Activity
From the line with "Instruction: Switch to the RW position tab" to the end of the data below, restate each line word for word, both ends included, without the pictures.

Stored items
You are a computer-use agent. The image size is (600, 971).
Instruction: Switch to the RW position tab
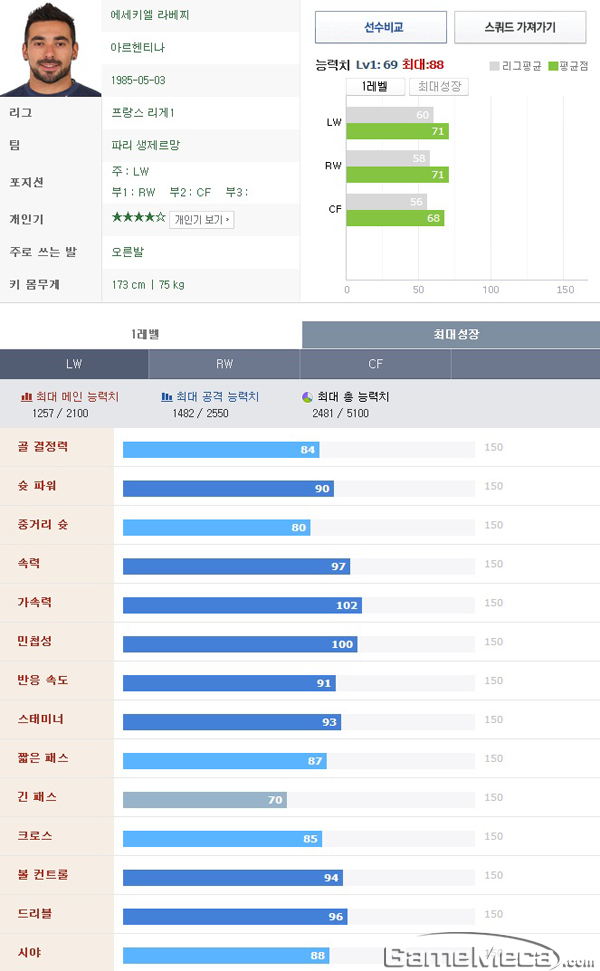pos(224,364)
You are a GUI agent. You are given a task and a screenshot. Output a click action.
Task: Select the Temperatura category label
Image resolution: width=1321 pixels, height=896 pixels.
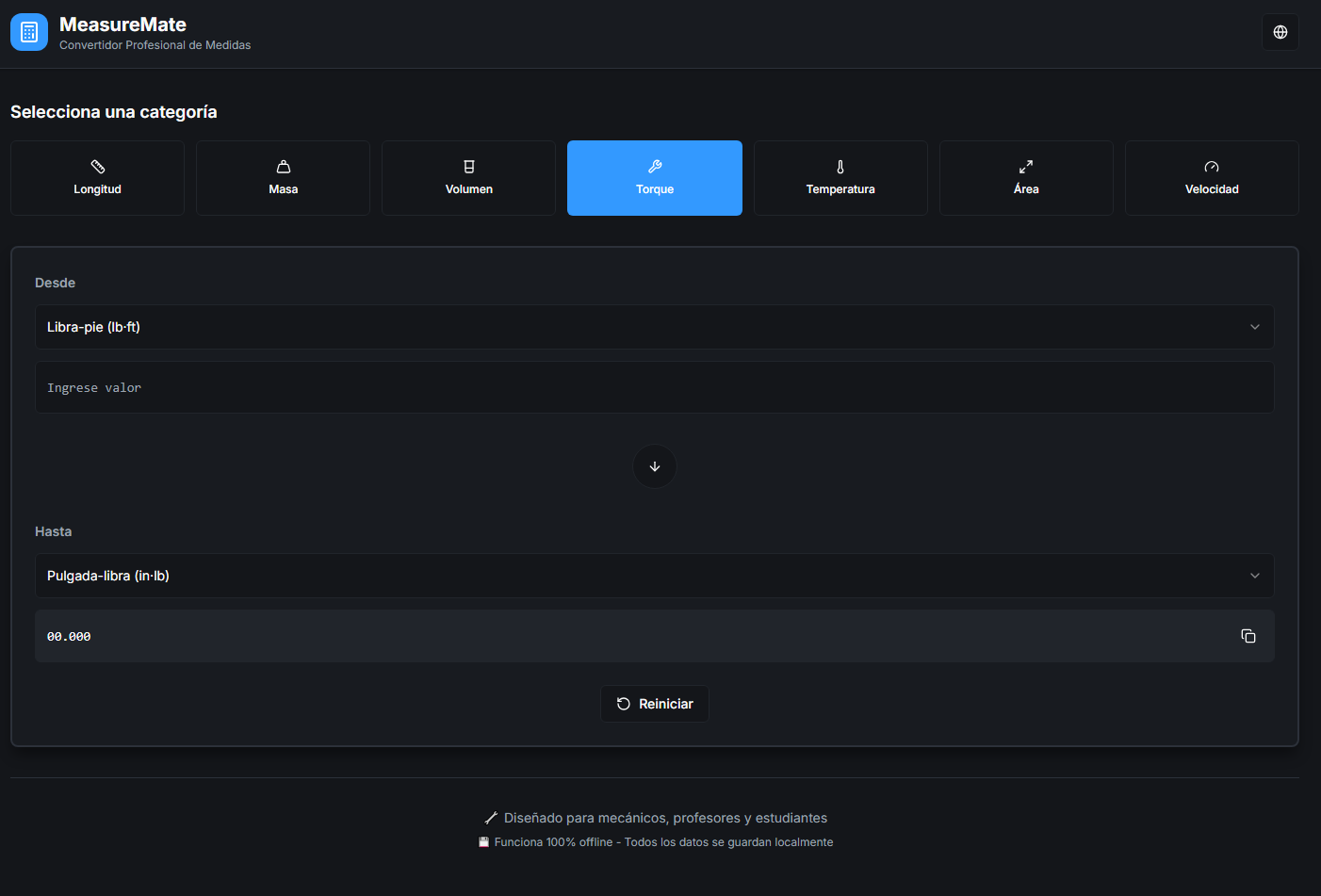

Answer to this exercise
Instruction: Switch to the RW position tab
pos(224,364)
You are a GUI agent. You are given a task and a screenshot. Output a click action.
Task: Select the Temperatura category label
Image resolution: width=1321 pixels, height=896 pixels.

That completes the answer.